• **Task objective**: If a line of the data below contains the string "Uncheck", copy it into your answer.

# # # # #

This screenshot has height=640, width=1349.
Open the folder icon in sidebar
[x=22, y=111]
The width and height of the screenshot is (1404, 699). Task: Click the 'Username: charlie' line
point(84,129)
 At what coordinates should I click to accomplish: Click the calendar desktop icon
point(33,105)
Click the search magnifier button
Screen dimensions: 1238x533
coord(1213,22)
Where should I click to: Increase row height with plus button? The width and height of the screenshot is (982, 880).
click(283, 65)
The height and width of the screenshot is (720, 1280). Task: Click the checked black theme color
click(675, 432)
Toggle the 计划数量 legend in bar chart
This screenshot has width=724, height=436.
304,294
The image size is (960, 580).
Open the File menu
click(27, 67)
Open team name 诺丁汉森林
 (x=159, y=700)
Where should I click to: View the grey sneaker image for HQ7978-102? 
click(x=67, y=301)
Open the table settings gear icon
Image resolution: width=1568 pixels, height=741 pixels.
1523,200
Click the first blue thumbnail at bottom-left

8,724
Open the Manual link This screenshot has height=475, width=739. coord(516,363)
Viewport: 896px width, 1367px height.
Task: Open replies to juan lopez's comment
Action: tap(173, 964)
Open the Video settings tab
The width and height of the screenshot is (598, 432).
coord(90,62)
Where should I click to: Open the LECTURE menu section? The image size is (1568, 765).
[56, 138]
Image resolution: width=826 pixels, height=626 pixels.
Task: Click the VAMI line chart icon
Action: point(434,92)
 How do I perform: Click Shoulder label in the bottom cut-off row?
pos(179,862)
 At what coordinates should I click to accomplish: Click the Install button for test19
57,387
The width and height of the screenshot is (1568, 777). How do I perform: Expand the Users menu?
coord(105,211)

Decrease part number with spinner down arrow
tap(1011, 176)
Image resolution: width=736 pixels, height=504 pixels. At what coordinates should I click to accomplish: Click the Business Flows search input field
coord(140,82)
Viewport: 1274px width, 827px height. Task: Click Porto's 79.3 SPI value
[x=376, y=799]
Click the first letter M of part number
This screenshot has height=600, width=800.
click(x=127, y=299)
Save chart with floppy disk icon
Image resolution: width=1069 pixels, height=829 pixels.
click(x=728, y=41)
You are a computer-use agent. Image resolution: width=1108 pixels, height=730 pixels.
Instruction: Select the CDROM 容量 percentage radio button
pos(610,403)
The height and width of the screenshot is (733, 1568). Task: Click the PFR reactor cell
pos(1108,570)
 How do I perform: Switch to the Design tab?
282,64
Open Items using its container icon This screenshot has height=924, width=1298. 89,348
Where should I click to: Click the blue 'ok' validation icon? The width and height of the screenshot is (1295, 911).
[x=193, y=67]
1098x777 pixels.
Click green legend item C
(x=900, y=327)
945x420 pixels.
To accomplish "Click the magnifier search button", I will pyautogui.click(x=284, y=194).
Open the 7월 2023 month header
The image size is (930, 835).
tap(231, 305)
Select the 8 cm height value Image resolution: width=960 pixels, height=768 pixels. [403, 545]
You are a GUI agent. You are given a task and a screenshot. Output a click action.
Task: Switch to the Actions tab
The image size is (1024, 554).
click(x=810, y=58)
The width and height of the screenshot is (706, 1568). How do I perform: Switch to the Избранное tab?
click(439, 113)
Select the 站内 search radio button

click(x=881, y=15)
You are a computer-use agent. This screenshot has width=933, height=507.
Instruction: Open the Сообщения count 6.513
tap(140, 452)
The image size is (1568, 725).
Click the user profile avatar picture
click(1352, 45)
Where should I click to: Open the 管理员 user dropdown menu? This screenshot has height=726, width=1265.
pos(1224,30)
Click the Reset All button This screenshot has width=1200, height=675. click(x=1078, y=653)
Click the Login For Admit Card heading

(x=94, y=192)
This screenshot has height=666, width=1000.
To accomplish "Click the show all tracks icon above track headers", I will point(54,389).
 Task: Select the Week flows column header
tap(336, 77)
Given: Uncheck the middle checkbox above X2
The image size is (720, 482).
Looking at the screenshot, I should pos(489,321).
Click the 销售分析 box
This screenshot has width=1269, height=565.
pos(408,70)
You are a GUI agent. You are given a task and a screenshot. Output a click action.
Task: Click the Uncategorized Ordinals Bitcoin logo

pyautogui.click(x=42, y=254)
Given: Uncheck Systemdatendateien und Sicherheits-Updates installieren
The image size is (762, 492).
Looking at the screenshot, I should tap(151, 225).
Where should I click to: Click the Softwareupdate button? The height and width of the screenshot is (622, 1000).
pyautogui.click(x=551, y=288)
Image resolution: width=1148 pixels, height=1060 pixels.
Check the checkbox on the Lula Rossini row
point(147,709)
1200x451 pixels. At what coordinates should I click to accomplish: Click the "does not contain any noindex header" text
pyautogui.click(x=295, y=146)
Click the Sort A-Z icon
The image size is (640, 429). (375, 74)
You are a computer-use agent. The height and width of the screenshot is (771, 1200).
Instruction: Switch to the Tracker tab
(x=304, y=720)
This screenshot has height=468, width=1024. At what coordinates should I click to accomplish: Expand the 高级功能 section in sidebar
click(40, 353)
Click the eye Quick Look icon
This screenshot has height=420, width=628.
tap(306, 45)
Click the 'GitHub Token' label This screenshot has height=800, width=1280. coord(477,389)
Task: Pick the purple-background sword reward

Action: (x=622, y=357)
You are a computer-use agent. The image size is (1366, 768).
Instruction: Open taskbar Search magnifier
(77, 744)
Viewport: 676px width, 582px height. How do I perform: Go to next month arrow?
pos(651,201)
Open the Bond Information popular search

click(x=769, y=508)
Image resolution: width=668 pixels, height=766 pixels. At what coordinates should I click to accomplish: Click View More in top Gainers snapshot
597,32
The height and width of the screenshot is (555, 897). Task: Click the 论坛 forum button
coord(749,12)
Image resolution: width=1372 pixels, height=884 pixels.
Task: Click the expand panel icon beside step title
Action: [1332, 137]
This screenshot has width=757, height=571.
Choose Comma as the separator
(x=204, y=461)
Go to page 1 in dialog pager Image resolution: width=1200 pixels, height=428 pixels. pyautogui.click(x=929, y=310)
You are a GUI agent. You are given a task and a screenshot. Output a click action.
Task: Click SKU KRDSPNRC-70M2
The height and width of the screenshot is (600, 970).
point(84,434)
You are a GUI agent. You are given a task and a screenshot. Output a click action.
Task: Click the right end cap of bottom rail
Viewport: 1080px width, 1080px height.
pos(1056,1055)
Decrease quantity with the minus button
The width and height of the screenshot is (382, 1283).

# # # # #

• **Completed task**:
Given: Uncheck the middle checkbox above X2
Given: Uncheck Systemdatendateien und Sicherheits-Updates installieren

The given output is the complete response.